Security Considerations:
Standard malloc can return NULL if memory allocation fails, which can lead to crashes if not handled properly. malloc_s might be designed to handle errors more gracefully, potentially by logging errors or returning a specific error code rather than a NULL pointer.

Initialization:
malloc does not automatically initialize the allocated memory. malloc_s might initialize the allocated block to all zeros or some other default value, which can prevent issues with uninitialized data in some scenarios

FYI: https://stackoverflow.com/questions/10191981/memcpy-s-and-strcpy-s-error-but-manual-for-loop-works

In my example, strcpy_s and malloc_s throw an error

Implying C++?

It’s neither defined here (only other nonstandard):
Replacing malloc (The GNU C Library) or here:
malloc(3) - Linux manual page

It IS found once in this online book (why is it so hard to find a definition, it’s driving be crazy…):

Secure Coding in C and C++

Off-topic but intriguing:

malloc_s IS actually defined in Julia (as wrapper for malloc, you just need to search for “*malloc_s”…) and as any malloc it needs a corresponding free.

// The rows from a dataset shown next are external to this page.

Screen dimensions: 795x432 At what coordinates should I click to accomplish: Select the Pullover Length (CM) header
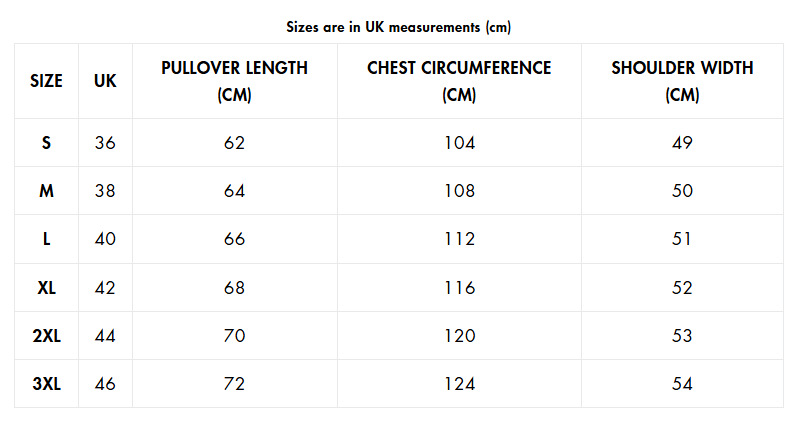click(234, 81)
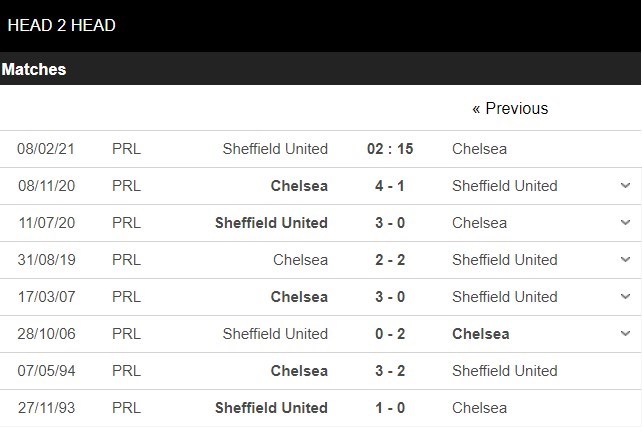Expand the 11/07/20 Sheffield United 3-0 row
This screenshot has height=435, width=642.
coord(625,223)
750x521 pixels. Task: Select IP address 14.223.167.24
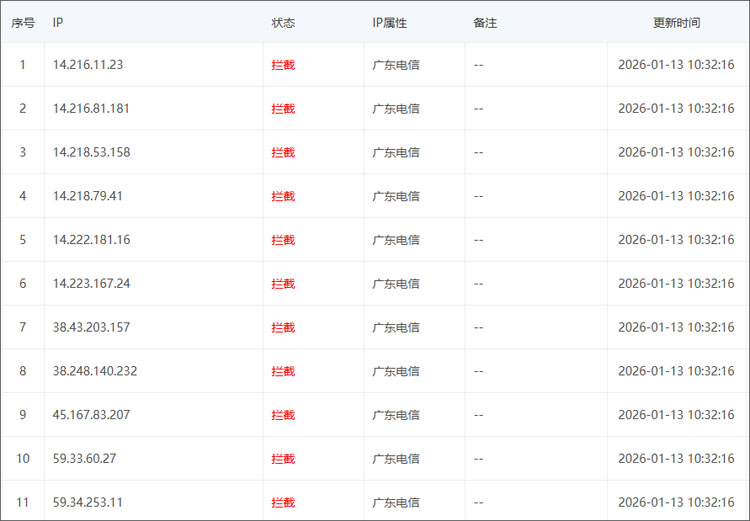[91, 283]
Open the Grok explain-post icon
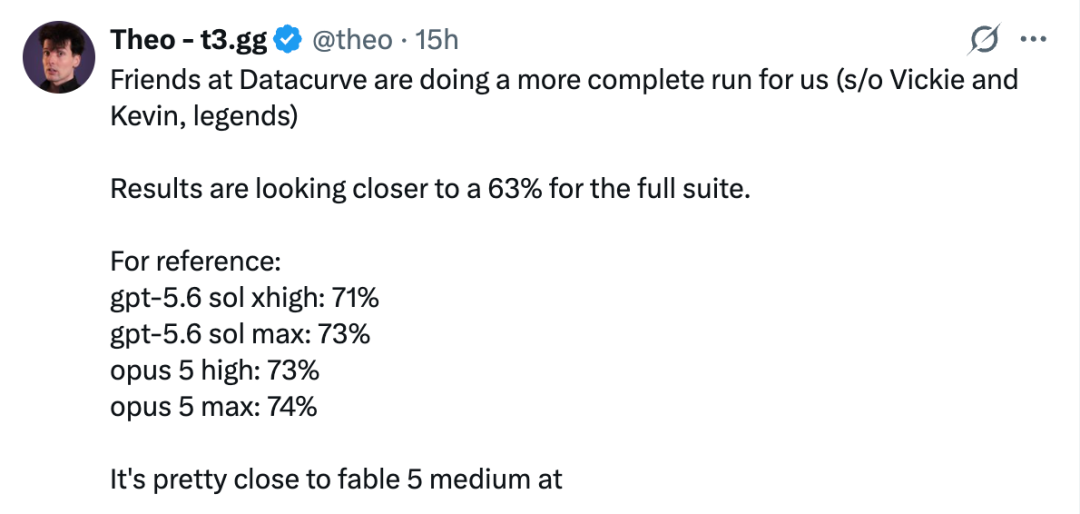The height and width of the screenshot is (514, 1080). click(982, 39)
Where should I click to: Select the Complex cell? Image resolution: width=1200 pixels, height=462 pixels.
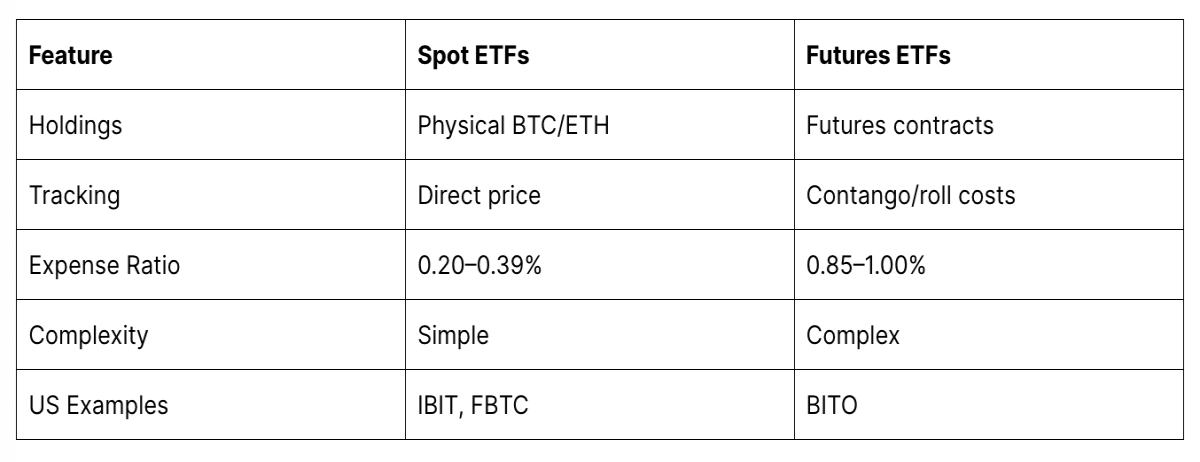point(989,335)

I recall I’ve seen this code in Julia before. The free then was in a DIFFERENT function. Such awfulness (is that standard programming, was new to me?). Back then it was matched, I confirmed NOT a leak that I had suspected (but also found out these mallocs are invisible to Julia profiler tools) and now I’m trying to find it back. This is UV code, and using of it, and if I recall the free lives in the UV codebase (likely related to uv_write), but the corresponding malloc_s IS in the JuliaLang codebase… so not just in a different function.

I want to find it again to see if there’s actually some reason that free isn’t triggered, i.e. a memory leak…

[E.g. free_write_req in UV has two stray frees, but that’s I think not the function I was looking for.]